Publié le 18 janvier 2008 par Thywanek
Ca fait dix sept mille cinq cent vingt jours. Aurores et crépuscules compris. (Je n’ai pas fait le détail des années bissextiles). Ca fait quatre cent vingt mille cinq cent heures en gros. Deux mille quatre cent quatre vingt seize semaines. Ca va chercher dans les plus de cent cinquante millions de battements de cœur. Impossible de compter toutes les accélérations. Si je me lance dans une estimation, dont c’est peu de dire qu’elle serait approximative, je ne dois pas être loin des deux cent millions. Sachant que j’ai un cœur qui bat naturellement vite.
En année ca fait quarante huit ce jour même : 21h20 pour l’horaire.
J’aime bien ces petits comptes un peu ridicules. Ca sort des chiffres qui semblent tout petits, pour les jours notamment. Ou qui n’ont pas de sens. Tellement pas de sens.
Je ne sais plus qui disait qu’il faut cinquante ans pour faire un homme. Plus que deux.
Je n’ai renoncé à rien.
Jamais.
Si j’aime la vie ? Cette putain de bordel de merveille de drôle de saloperie de magnifique de géniale marante chiennerie de douleur d’amour infini de noirceur sordide de soleil de foutrerie de carnaval absurde de grâce de cafard de stupidité de merde de force de poing dans la gueule de tristesse de froid de culbute de morsure de caresse de chaleur de beauté de beauté de beauté de crasse de honte de dormir dormir courir à perdre haleine de vérole de mal au ventre d’éclat de rire de rire à s’en rendre malade de haine de tout de plus en pouvoir d’aimer d’aimer toujours toujours sinon t’es mort mort mort de plus en savoir mais encore encore encore ???
Oui, encore !...
Encore !...
Pourquoi faire ?
Comment ça pourquoi faire !...
Mais … pour rien. Comme ça. Parce que je sais que c’est plus bon que mauvais.

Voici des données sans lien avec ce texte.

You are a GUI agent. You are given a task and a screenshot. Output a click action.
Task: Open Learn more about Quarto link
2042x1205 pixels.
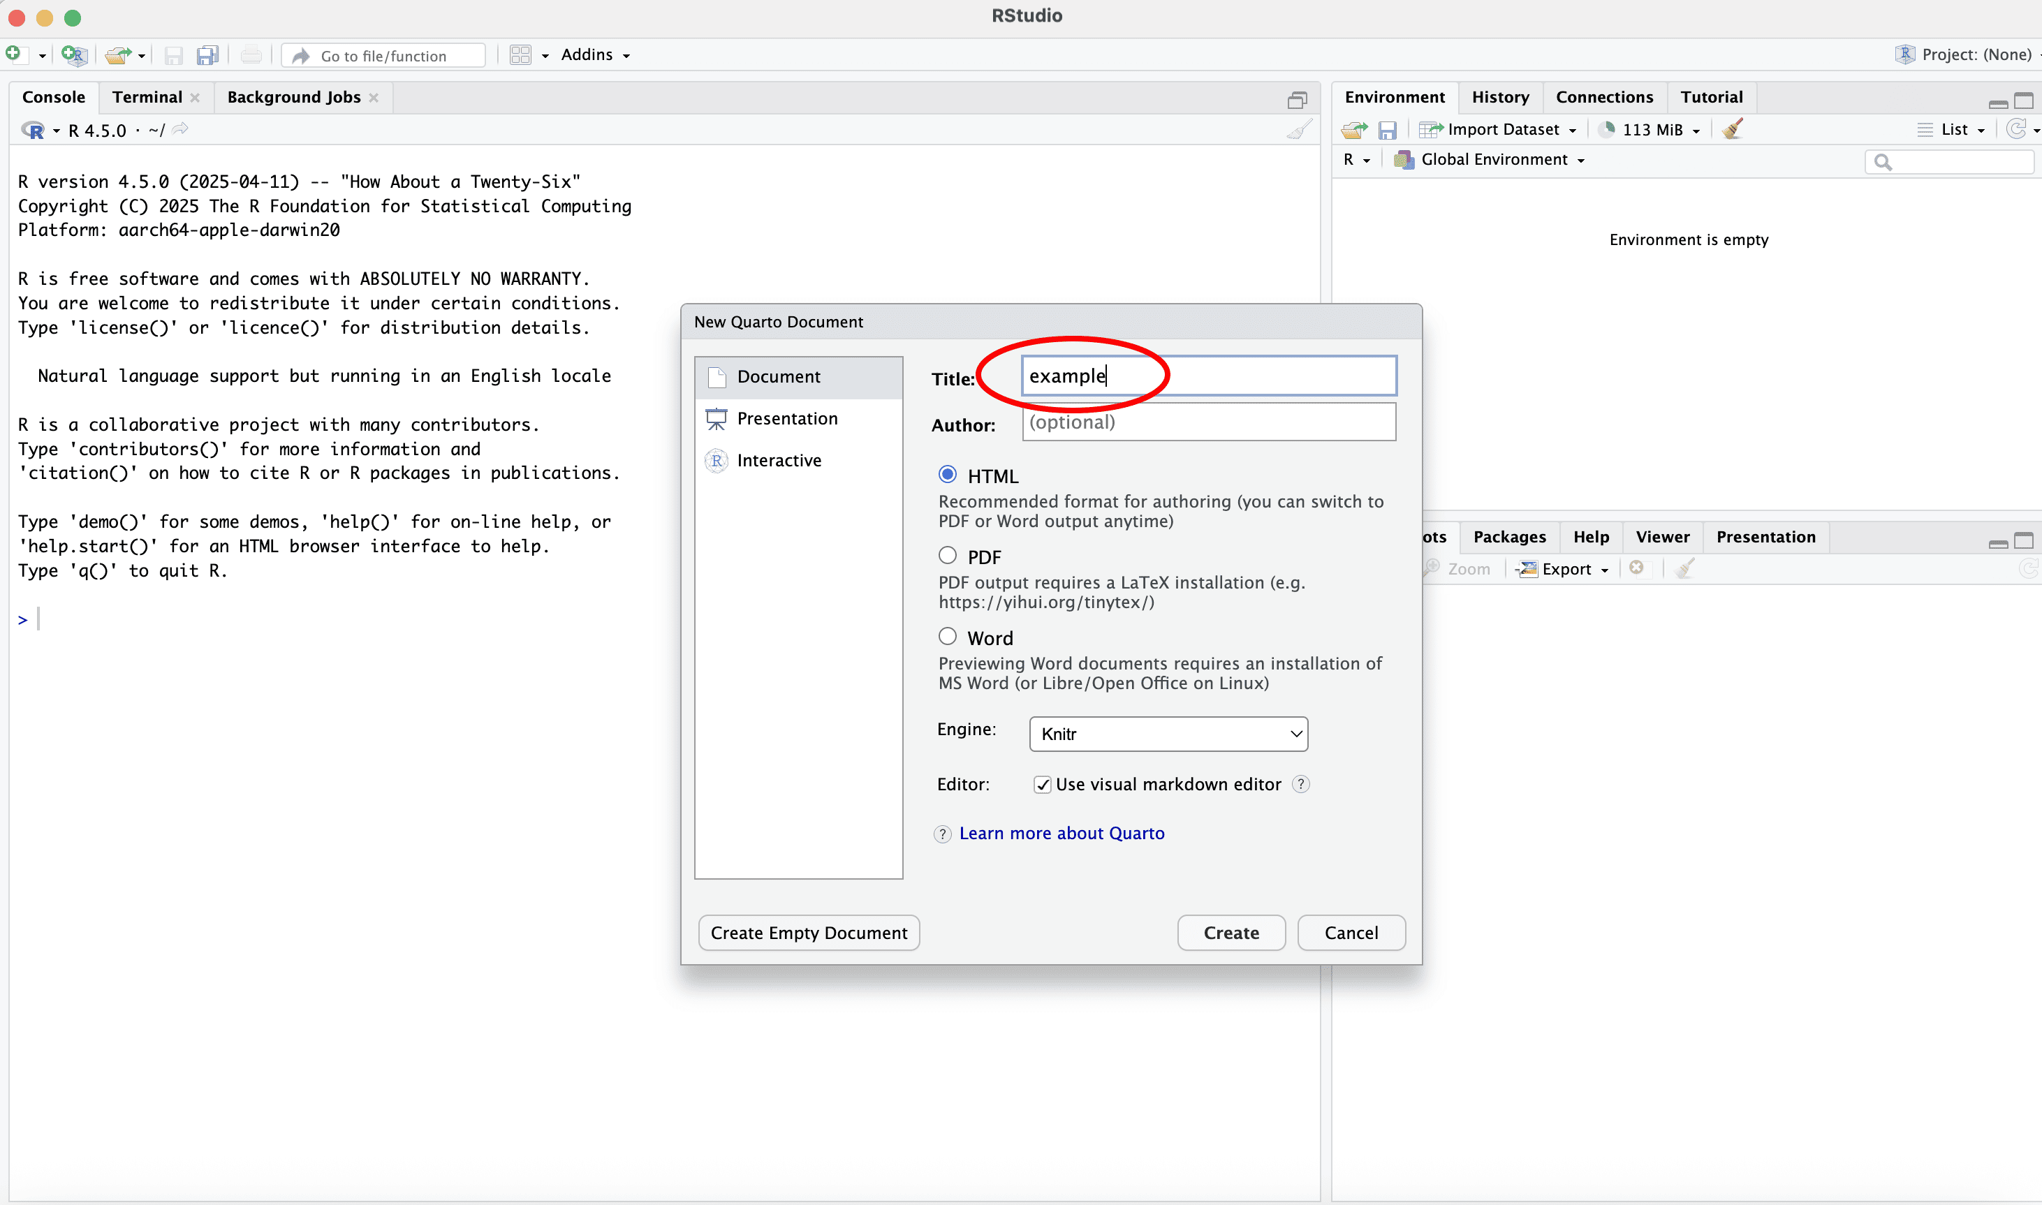(x=1061, y=833)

En tout cas voila : c’est que j’ai quand même réussi ça : à faire que pour moi ce soit suffisamment bon par rapport à ce que c’est difficile. Suffisamment bandant par rapport à ce que c’est dur. (Tu peux pas t’empêcher hein ?... – Ben … Non, pas tout l’temps …).
Qu’il y ait suffisamment d’amour pour que ce qui n’en est pas ne m’empêche pas de résister. Parce que j’aimerais bien goûter les prochaines cuvées de Gigondas jusque quand le vin aura fini d’essayer de me faire du mal en vain. Ce en quoi il n’a jamais eu beaucoup de succès. Parce que ma faculté d’émerveillement est intacte et que je sais comment faire pour qu’elle le reste. Parce que maintenant que je commence à comprendre que j’ai peut-être appris quelque chose, je voudrais savoir si c’est vrai. Et il n’y a pas de raison que ça ne prenne pas quasiment autant de temps. Parce je n’ai plus peur comme avant. Mais que j’ai toujours peur quand même. Que ça tremble toujours à l’intérieur de moi, comme quand ça tremblait au temps où je me demandais ce qui se passait, et que mes yeux s’écarquillaient pour mieux voir, et que je ne voyais rien et que je ne savais pas.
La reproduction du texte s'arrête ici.